WRITTEN TASK: Reproduce these lines verbatim, starting with the line that contains "Given: Click the Saudi Arabia flag icon" and going on through the final line of the records, with both ends included.

RECORDS TO USE:
----

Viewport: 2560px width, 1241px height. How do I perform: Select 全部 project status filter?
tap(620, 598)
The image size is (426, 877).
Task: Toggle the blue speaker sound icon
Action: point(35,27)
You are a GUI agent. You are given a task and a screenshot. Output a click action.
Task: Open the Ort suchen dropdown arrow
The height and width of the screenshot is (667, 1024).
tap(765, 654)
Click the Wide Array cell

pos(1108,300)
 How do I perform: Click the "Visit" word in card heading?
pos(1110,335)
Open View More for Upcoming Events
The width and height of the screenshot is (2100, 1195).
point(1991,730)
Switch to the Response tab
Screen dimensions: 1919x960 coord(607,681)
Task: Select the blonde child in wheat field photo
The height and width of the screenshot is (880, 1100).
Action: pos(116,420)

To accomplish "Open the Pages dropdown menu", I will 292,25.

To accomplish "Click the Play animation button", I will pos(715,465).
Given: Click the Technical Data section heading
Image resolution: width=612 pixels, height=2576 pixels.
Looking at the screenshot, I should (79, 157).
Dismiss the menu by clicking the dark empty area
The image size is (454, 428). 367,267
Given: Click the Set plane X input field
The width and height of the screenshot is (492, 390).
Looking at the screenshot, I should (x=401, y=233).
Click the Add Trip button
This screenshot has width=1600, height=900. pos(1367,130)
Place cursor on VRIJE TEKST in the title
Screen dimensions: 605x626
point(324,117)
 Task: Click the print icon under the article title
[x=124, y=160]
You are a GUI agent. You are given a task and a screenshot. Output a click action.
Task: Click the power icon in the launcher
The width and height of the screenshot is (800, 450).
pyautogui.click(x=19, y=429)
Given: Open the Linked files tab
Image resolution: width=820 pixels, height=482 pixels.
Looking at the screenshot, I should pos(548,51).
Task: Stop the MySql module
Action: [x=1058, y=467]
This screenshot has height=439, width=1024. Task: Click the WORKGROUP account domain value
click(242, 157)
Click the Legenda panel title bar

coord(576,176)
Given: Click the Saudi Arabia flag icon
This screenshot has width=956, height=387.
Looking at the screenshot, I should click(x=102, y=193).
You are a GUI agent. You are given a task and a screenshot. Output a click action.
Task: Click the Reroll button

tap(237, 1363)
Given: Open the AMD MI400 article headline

----

CORRECT ANSWER:
Given: Click the Saudi Arabia flag icon
This screenshot has width=956, height=387.
Looking at the screenshot, I should click(x=102, y=193).
You are a GUI agent. You are given a task and a screenshot. Output a click action.
Task: Click the Reroll button

tap(237, 1363)
Given: Open the AMD MI400 article headline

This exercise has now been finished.